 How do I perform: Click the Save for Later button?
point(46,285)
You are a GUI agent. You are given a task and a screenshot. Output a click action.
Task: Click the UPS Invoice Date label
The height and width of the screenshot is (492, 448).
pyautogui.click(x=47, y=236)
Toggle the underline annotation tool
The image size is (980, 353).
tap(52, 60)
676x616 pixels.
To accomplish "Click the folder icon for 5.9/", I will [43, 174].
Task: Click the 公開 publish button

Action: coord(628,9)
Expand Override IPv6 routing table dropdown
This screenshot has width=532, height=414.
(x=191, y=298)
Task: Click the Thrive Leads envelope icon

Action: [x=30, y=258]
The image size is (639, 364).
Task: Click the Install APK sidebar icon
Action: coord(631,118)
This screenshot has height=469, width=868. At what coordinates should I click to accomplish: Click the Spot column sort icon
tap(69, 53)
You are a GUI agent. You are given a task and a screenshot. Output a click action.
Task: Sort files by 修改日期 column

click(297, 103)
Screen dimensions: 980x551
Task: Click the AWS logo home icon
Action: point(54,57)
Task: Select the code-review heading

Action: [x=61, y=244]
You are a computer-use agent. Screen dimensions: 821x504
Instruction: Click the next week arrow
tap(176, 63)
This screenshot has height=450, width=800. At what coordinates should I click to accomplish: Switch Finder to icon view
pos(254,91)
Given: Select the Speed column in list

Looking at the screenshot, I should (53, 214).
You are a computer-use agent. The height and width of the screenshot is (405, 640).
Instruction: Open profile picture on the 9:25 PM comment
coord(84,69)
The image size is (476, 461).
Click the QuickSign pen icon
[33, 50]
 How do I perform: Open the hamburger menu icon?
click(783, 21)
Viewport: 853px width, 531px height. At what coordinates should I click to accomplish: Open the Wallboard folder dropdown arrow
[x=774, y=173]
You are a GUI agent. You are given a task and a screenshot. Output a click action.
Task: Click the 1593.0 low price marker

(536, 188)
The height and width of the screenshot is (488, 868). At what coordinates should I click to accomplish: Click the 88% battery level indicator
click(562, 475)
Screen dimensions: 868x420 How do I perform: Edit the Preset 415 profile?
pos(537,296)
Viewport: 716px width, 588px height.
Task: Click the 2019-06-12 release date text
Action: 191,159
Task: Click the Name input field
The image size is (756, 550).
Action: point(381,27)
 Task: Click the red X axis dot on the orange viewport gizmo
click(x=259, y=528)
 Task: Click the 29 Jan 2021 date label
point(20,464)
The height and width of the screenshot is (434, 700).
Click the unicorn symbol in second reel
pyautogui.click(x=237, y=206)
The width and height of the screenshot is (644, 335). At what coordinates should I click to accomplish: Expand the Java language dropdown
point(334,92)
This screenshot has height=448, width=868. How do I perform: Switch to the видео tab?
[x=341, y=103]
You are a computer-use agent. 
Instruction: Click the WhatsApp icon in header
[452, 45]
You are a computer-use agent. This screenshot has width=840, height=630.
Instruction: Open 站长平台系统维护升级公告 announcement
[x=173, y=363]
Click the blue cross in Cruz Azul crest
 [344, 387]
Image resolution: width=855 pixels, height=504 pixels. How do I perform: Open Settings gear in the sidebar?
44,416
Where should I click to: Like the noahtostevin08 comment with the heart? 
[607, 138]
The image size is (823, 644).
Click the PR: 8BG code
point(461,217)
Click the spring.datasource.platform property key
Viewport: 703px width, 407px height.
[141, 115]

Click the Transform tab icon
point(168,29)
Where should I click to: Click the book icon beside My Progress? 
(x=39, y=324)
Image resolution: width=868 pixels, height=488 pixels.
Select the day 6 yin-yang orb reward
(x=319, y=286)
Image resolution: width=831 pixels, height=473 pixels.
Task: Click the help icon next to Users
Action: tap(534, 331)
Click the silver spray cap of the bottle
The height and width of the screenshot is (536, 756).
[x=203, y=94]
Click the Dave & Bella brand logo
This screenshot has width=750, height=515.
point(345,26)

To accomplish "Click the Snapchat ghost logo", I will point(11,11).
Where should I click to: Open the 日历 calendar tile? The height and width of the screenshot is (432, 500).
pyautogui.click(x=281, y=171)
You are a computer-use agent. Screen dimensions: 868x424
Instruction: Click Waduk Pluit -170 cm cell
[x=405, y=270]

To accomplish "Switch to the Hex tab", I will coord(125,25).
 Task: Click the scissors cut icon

◆ PROBLEM DETAILS: Output the listing above exactly, keeping each line as it was.

◆ RESPONSE BOX:
 How do I perform: Click the Save for Later button?
point(46,285)
You are a GUI agent. You are given a task and a screenshot. Output a click action.
Task: Click the UPS Invoice Date label
The height and width of the screenshot is (492, 448).
pyautogui.click(x=47, y=236)
Toggle the underline annotation tool
The image size is (980, 353).
tap(52, 60)
676x616 pixels.
To accomplish "Click the folder icon for 5.9/", I will [43, 174].
Task: Click the 公開 publish button

Action: coord(628,9)
Expand Override IPv6 routing table dropdown
This screenshot has width=532, height=414.
(x=191, y=298)
Task: Click the Thrive Leads envelope icon

Action: [x=30, y=258]
The image size is (639, 364).
Task: Click the Install APK sidebar icon
Action: coord(631,118)
This screenshot has height=469, width=868. At what coordinates should I click to accomplish: Click the Spot column sort icon
tap(69, 53)
You are a GUI agent. You are given a task and a screenshot. Output a click action.
Task: Sort files by 修改日期 column

click(297, 103)
Screen dimensions: 980x551
Task: Click the AWS logo home icon
Action: point(54,57)
Task: Select the code-review heading

Action: [x=61, y=244]
You are a computer-use agent. Screen dimensions: 821x504
Instruction: Click the next week arrow
tap(176, 63)
This screenshot has height=450, width=800. At what coordinates should I click to accomplish: Switch Finder to icon view
pos(254,91)
Given: Select the Speed column in list

Looking at the screenshot, I should (53, 214).
You are a computer-use agent. The height and width of the screenshot is (405, 640).
Instruction: Open profile picture on the 9:25 PM comment
coord(84,69)
The image size is (476, 461).
Click the QuickSign pen icon
[33, 50]
 How do I perform: Open the hamburger menu icon?
click(783, 21)
Viewport: 853px width, 531px height. At what coordinates should I click to accomplish: Open the Wallboard folder dropdown arrow
[x=774, y=173]
You are a GUI agent. You are given a task and a screenshot. Output a click action.
Task: Click the 1593.0 low price marker

(536, 188)
The height and width of the screenshot is (488, 868). At what coordinates should I click to accomplish: Click the 88% battery level indicator
click(562, 475)
Screen dimensions: 868x420 How do I perform: Edit the Preset 415 profile?
pos(537,296)
Viewport: 716px width, 588px height.
Task: Click the 2019-06-12 release date text
Action: 191,159
Task: Click the Name input field
The image size is (756, 550).
Action: point(381,27)
 Task: Click the red X axis dot on the orange viewport gizmo
click(x=259, y=528)
 Task: Click the 29 Jan 2021 date label
point(20,464)
The height and width of the screenshot is (434, 700).
Click the unicorn symbol in second reel
pyautogui.click(x=237, y=206)
The width and height of the screenshot is (644, 335). At what coordinates should I click to accomplish: Expand the Java language dropdown
point(334,92)
This screenshot has height=448, width=868. How do I perform: Switch to the видео tab?
[x=341, y=103]
You are a computer-use agent. 
Instruction: Click the WhatsApp icon in header
[452, 45]
You are a computer-use agent. This screenshot has width=840, height=630.
Instruction: Open 站长平台系统维护升级公告 announcement
[x=173, y=363]
Click the blue cross in Cruz Azul crest
 [344, 387]
Image resolution: width=855 pixels, height=504 pixels. How do I perform: Open Settings gear in the sidebar?
44,416
Where should I click to: Like the noahtostevin08 comment with the heart? 
[607, 138]
The image size is (823, 644).
Click the PR: 8BG code
point(461,217)
Click the spring.datasource.platform property key
Viewport: 703px width, 407px height.
[141, 115]

Click the Transform tab icon
point(168,29)
Where should I click to: Click the book icon beside My Progress? 
(x=39, y=324)
Image resolution: width=868 pixels, height=488 pixels.
Select the day 6 yin-yang orb reward
(x=319, y=286)
Image resolution: width=831 pixels, height=473 pixels.
Task: Click the help icon next to Users
Action: tap(534, 331)
Click the silver spray cap of the bottle
The height and width of the screenshot is (536, 756).
[x=203, y=94]
Click the Dave & Bella brand logo
This screenshot has width=750, height=515.
point(345,26)

To accomplish "Click the Snapchat ghost logo", I will point(11,11).
Where should I click to: Open the 日历 calendar tile? The height and width of the screenshot is (432, 500).
pyautogui.click(x=281, y=171)
You are a computer-use agent. Screen dimensions: 868x424
Instruction: Click Waduk Pluit -170 cm cell
[x=405, y=270]

To accomplish "Switch to the Hex tab", I will coord(125,25).
 Task: Click the scissors cut icon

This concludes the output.